## Setup

In [1]:
import pymongo
from pymongo import MongoClient
import numpy as np
import itertools
import urllib

# DB connections
client = MongoClient()
db = client.db_tasklog_clean
# Collections
User = db.user
Log = db.log_chrome
Labelled = db.data_labeled
UserTasks = list(db.user_tasks.find({}))

## Descriptive stats of user demographics:

In [2]:
# Gender groups
print 'Gender groups:'
for d in User.aggregate([{'$project': {'info.gender': 1}},
        {'$group': {'_id': '$info.gender', 'count': {'$sum': 1}}}]):
    print d['_id'], d['count']
print
    
# Age groups
print 'Age groups:'
for d in User.aggregate([{'$project': {'info.age': 1}}, 
    {'$group': {'_id': '$info.age', 'count': {'$sum': 1}}}]):
    print d['_id'], d['count']
print

Gender groups:
female 10
male 13

Age groups:
18_24 11
25_34 12



In [3]:
allUsers = list(User.find({}))

# Experience computer
exp_comp = [int(a['info']['exp_comp']) for a in allUsers]
iqr = np.percentile(exp_comp, 75) - np.percentile(exp_comp, 25)
print 'User computer technology experience:', 'Median =', np.median(exp_comp), 'IQR =', iqr

# Experience Search engine
exp_se = [int(a['info']['exp_se']) for a in allUsers]
iqr = np.percentile(exp_se, 75) - np.percentile(exp_se, 25)
print 'User Search engine experience:', 'Median =', np.median(exp_se), 'IQR =', iqr

# Frequency of work related usage of computer
comp_work = [int(a['info']['comp_work']) for a in allUsers]
iqr = np.percentile(comp_work, 75) - np.percentile(comp_work, 25)
print 'Frequency of using the experiment laptop for work:', 'Median =', np.median(comp_work), 'IQR =', iqr


User computer technology experience: Median = 5.0 IQR = 1.0
User Search engine experience: Median = 5.0 IQR = 1.0
Frequency of using the experiment laptop for work: Median = 4.0 IQR = 1.0


In [4]:
total_users = float(len(list(allUsers)))

# Frequency of using the experiment laptop
comp_freq_labels = {'1': '<25%', '2':'25%-50%', '3': '50%-75%', '4': '75%-100%', '5': '100%'}
comp_freq = User.aggregate([{'$project': {'info.freq_comp': 1}}, 
                           {'$group': {'_id': '$info.freq_comp', 'count': {'$sum': 1}}}, 
                           {'$sort': {'_id': 1}}])

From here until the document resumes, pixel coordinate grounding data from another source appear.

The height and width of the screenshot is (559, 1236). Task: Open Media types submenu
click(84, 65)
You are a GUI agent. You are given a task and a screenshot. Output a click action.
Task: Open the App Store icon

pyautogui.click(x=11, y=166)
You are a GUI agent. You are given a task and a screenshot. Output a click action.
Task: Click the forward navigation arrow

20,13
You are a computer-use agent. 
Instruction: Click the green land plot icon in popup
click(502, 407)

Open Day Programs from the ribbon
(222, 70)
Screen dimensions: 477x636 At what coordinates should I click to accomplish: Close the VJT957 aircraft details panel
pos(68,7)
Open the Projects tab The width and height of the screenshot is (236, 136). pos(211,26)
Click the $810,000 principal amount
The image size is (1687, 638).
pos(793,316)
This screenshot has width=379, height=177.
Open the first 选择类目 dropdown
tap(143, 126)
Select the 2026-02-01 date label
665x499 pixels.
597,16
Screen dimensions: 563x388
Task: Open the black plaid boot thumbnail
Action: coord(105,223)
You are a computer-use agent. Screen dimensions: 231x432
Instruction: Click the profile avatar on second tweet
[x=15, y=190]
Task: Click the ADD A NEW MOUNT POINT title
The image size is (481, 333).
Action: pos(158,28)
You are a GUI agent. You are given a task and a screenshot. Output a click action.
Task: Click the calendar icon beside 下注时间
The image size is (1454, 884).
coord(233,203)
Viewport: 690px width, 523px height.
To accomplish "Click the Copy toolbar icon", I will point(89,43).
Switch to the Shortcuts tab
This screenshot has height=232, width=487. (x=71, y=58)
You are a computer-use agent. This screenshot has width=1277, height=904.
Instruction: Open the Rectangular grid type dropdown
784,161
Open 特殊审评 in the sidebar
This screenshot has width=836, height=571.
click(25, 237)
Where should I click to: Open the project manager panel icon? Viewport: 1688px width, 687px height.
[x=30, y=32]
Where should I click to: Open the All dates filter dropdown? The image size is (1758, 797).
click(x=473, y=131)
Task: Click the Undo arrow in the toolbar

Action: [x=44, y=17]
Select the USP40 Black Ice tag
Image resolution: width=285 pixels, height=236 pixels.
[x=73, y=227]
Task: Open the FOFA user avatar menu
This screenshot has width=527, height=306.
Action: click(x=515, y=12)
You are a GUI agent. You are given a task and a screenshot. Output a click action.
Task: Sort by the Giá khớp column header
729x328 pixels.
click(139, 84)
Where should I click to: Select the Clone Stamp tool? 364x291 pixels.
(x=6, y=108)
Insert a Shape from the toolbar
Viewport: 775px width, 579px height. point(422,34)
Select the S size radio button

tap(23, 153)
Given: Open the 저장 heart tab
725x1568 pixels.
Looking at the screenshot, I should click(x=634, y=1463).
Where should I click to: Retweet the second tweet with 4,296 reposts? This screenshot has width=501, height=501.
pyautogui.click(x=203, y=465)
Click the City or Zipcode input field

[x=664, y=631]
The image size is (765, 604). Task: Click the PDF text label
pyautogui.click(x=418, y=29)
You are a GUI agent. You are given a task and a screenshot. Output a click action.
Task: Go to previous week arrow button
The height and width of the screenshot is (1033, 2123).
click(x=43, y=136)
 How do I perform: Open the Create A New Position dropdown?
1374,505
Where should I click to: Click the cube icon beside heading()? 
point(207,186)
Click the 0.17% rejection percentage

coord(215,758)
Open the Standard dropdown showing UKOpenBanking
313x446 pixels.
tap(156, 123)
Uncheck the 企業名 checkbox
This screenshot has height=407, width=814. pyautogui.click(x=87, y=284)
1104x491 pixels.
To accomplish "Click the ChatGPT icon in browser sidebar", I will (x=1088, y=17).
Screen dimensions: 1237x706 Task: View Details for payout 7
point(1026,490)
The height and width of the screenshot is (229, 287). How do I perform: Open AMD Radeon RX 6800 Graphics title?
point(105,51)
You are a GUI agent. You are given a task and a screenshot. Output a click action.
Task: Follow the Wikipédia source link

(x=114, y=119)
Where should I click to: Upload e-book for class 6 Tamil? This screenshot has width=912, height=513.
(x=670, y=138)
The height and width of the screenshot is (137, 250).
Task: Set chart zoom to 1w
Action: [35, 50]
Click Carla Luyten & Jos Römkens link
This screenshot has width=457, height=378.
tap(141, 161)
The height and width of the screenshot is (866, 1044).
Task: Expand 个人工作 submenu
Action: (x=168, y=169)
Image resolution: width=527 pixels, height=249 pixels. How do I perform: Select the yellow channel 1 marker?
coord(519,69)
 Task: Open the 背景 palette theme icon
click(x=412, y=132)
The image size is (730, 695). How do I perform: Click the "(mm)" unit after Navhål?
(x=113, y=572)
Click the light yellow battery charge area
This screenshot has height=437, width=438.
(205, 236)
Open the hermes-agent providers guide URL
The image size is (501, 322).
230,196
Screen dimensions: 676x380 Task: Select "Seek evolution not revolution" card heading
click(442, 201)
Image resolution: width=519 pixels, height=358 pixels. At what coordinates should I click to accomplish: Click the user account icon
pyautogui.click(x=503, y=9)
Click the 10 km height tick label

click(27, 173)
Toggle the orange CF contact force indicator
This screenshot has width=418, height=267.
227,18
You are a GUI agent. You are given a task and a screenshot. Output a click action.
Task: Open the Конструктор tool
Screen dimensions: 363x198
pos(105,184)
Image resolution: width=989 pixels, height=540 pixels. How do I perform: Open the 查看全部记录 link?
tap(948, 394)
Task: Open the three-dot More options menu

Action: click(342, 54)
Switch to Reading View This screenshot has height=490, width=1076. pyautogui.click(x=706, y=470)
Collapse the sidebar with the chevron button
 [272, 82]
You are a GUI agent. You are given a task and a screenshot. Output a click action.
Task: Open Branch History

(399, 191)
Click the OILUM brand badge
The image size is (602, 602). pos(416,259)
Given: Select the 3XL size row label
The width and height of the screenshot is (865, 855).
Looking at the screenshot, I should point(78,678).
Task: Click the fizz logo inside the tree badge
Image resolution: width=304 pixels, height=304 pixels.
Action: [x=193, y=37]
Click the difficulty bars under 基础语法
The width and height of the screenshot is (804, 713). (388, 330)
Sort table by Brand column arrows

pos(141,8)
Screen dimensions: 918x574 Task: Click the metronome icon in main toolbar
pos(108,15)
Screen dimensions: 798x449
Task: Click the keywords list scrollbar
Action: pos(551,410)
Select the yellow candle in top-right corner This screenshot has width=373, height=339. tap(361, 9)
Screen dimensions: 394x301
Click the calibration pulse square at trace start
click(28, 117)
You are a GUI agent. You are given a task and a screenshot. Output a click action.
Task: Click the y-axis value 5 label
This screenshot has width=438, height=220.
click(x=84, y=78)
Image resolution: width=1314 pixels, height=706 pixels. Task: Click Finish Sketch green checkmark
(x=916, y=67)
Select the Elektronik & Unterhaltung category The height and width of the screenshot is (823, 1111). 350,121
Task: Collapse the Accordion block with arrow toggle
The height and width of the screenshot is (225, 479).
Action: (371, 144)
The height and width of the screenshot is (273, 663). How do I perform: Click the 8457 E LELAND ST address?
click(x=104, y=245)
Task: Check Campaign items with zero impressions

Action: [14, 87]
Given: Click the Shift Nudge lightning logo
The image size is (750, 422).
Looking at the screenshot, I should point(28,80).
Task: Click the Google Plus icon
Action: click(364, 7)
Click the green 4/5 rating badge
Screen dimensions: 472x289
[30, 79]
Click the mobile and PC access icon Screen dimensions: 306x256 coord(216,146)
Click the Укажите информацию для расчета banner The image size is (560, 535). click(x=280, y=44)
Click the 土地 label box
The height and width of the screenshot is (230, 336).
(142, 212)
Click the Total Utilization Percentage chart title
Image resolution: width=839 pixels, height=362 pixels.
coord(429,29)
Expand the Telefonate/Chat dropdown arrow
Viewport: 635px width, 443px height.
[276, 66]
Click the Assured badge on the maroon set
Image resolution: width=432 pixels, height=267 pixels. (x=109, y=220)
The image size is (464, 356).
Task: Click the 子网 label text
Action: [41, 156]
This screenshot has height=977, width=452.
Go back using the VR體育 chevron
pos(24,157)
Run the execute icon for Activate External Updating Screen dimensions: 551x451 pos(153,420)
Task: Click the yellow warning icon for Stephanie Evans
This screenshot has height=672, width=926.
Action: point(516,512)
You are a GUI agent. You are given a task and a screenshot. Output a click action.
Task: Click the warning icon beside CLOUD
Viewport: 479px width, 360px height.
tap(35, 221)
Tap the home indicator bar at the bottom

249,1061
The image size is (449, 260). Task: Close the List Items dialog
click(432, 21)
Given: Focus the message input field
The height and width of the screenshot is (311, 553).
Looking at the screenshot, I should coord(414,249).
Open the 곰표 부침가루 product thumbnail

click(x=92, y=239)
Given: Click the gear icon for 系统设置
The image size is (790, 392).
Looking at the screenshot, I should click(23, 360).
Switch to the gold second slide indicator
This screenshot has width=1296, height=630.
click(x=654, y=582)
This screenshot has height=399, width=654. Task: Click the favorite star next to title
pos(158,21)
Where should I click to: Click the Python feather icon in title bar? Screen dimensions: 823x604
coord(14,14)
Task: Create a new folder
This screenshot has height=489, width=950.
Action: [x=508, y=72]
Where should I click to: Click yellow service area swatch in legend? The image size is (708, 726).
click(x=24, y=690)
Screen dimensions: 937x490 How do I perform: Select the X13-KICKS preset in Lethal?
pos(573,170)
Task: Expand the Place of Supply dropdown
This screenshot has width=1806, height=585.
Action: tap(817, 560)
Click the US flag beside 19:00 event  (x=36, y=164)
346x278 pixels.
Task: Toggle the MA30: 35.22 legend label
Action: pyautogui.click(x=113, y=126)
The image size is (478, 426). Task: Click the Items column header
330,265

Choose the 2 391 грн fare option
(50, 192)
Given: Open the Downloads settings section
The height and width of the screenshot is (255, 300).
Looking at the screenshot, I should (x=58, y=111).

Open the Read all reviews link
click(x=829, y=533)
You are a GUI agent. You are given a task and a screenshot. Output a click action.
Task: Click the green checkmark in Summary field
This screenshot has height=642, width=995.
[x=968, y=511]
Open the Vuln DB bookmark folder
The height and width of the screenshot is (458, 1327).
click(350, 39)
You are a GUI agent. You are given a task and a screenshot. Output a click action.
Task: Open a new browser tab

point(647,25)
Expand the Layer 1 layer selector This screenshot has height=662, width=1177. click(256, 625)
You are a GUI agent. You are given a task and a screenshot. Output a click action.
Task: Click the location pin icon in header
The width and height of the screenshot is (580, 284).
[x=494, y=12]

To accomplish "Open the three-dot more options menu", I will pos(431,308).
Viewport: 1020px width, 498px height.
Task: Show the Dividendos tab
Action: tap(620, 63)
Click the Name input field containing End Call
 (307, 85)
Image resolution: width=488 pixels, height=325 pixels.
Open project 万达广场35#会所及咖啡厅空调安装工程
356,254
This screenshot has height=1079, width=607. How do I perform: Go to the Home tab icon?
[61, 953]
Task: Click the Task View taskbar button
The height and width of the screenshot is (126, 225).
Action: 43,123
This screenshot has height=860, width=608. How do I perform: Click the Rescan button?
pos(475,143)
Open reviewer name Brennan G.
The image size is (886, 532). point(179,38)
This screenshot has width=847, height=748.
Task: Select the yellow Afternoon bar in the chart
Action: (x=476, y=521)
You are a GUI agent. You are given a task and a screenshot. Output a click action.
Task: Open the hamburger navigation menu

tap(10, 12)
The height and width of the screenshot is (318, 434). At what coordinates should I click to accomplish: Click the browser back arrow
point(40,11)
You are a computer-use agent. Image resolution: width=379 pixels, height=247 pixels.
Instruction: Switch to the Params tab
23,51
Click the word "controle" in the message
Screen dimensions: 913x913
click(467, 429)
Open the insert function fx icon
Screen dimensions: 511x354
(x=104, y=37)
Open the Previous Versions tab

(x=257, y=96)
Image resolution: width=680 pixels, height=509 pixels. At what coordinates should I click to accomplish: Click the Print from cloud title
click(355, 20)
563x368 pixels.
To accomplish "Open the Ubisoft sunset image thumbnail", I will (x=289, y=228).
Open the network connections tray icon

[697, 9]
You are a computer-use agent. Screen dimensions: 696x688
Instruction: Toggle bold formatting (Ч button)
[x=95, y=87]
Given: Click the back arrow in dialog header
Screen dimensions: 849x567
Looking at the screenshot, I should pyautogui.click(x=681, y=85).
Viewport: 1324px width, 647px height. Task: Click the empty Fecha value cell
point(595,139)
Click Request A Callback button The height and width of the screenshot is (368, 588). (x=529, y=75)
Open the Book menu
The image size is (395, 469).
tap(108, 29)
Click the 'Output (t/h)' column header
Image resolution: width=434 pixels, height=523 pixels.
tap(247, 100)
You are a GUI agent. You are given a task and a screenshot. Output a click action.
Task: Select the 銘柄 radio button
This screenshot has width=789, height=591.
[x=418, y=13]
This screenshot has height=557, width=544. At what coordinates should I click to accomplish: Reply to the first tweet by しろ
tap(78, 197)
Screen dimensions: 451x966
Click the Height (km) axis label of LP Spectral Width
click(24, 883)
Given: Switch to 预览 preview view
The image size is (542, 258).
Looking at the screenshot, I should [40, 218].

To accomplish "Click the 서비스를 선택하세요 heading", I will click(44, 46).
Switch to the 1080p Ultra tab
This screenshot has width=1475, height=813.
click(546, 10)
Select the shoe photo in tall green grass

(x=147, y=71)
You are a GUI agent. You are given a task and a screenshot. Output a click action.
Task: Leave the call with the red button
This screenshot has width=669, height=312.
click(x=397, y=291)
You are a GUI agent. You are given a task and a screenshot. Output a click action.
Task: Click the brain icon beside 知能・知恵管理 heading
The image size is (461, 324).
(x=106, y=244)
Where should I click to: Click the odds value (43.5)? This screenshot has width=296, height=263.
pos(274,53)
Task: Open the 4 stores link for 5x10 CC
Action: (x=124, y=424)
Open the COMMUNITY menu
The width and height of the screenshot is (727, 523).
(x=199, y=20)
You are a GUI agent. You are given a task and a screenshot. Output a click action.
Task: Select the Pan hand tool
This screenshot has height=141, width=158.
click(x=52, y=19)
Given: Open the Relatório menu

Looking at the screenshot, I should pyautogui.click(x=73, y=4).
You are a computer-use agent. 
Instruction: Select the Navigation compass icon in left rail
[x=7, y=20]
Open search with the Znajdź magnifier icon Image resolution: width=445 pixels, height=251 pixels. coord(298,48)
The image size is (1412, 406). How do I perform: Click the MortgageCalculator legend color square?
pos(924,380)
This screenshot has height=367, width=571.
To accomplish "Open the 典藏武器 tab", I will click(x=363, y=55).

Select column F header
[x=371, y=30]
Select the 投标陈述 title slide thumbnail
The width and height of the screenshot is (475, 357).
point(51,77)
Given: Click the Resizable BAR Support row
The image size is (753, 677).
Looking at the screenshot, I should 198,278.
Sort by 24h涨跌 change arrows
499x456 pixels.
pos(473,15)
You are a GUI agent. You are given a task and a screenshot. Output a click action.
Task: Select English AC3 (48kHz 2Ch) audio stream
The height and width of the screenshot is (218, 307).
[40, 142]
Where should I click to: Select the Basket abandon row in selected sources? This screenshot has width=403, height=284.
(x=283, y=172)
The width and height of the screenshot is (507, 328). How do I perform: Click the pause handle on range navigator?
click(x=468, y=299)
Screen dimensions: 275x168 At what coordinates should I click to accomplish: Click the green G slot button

print 'Frequency of using the experiment laptop:'
for f in comp_freq:
    print comp_freq_labels[f['_id']], ':', f['count'], '(','%.2f'%(float(f['count'])/total_users), ')'
print

# Search device
search_device_label = {'1': 'always on computer', '2': 'mostly on computer', 
                      '3': 'half-half', '4': 'mostly on mobile', '5': 'always on mobile'}
search_device = User.aggregate([{'$project': {'info.search_device': 1}}, 
                                {'$group': {'_id': '$info.search_device', 'count': {'$sum': 1}}},
                                {'$sort': {'_id': 1}}
                               ])
print 'User search device preferences:'
for s in search_device:
    if s['_id'] != None:   # Need to update Marc's registration form
        print search_device_label[s['_id']], ':', s['count'], '(', '%.2f'%(float(s['count'])/total_users), ')'
 

Frequency of using the experiment laptop:
<25% : 1 ( 0.04 )
25%-50% : 2 ( 0.09 )
50%-75% : 1 ( 0.04 )
75%-100% : 7 ( 0.30 )
100% : 12 ( 0.52 )

User search device preferences:
always on computer : 3 ( 0.13 )
mostly on computer : 15 ( 0.65 )
half-half : 5 ( 0.22 )


In [5]:
#Total number of users
count_tot = float(len(list(allUsers)))

# Top types of information searched on Mobile
computer_search_for = [a['info']['computer_search_for'] for a in allUsers]
computer_search_for = [s for sublist in computer_search_for for s in sublist]
if a['info']['computer_search_for_other'] != '':
    computer_search_for.append(a['info']['computer_search_for_other'])
computer_search_for.sort()

tot = []
for k, g in itertools.groupby(computer_search_for):
    tot.append((k, len(list(g))))
tot.sort(key=lambda x: x[1], reverse=True)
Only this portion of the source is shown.